AhR−AREG axis influences the number and function of TAM. (A) Absolute numbers of CD11b⁺ F4/80⁺ cells in normal mammary fat pad from wild-type virgin and nulliparous mouse females and KBP tumor-bearing female mice (n ≥ 5 per group). (B) Percentages of CD11b⁺ F4/80⁺ cells in the mammary fat pad and EV, sgAhr, or sgAreg KBP tumor-bearing mice (n ≥ 5 per group). (C) Percentages of the indicated subpopulations of CD11b⁺ F4/80⁺ macrophages in the mammary fat pad and EV, sgAhr, or sgAreg KBP tumor-bearing mice (n ≥ 5 per group). (D) (Left) Representative immunohistochemistry staining of CD163 (surface marker for human macrophages) and AREG staining in a human primary BRCA1-mutated BC. Nuclei were stained with DAPI. (Right) Total count of CD163-positive (CD163⁺) macrophages in AREG positive (AREG⁺) or negative (AREG⁻) areas in reduction mammoplastic (pre) or tumor tissues from BRCA1 mutant carriers. See Materials and Methods and SI Appendix, Fig.
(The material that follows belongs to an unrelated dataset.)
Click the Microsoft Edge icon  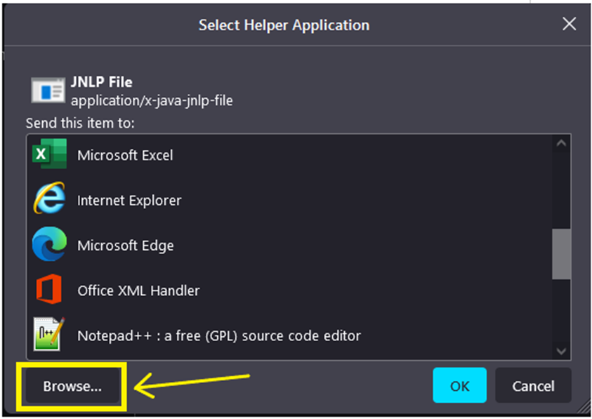49,245
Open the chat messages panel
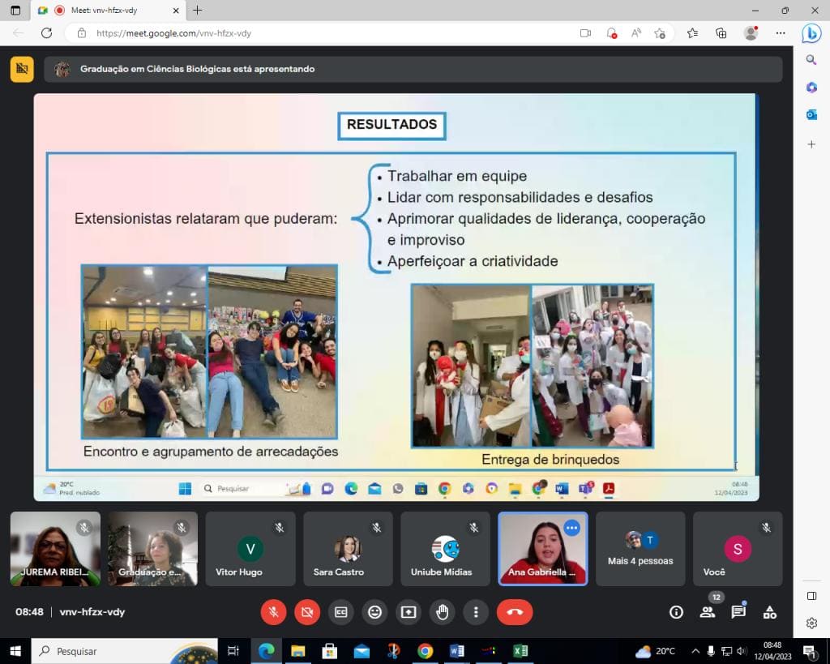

S4D for additional details. (E) Vegfa mRNA levels in BMDM cultured alone (−), or after coculture with KBP cells (+) for 24 h (n = 3 per group). (F) Vegfa mRNA levels in BMDM after coculture with KBP cells expressing EV, sgAhr, or sgAreg for 24 h (n = 3 per group). (G) Vegfa mRNA levels in BMDM that were left untreated (−) or treated with rAREG (50 ng/mL) or ITE (10 μM) for 24 h (n = 3 per group). (H) Quantification of CD31 staining intensity as an indicator of angiogenesis in EV, sgAhr, or sgAreg tumors (n ≥ 5 per group). *P ≤ 0.05, **P ≤ 0.01, ***P ≤ 0.001.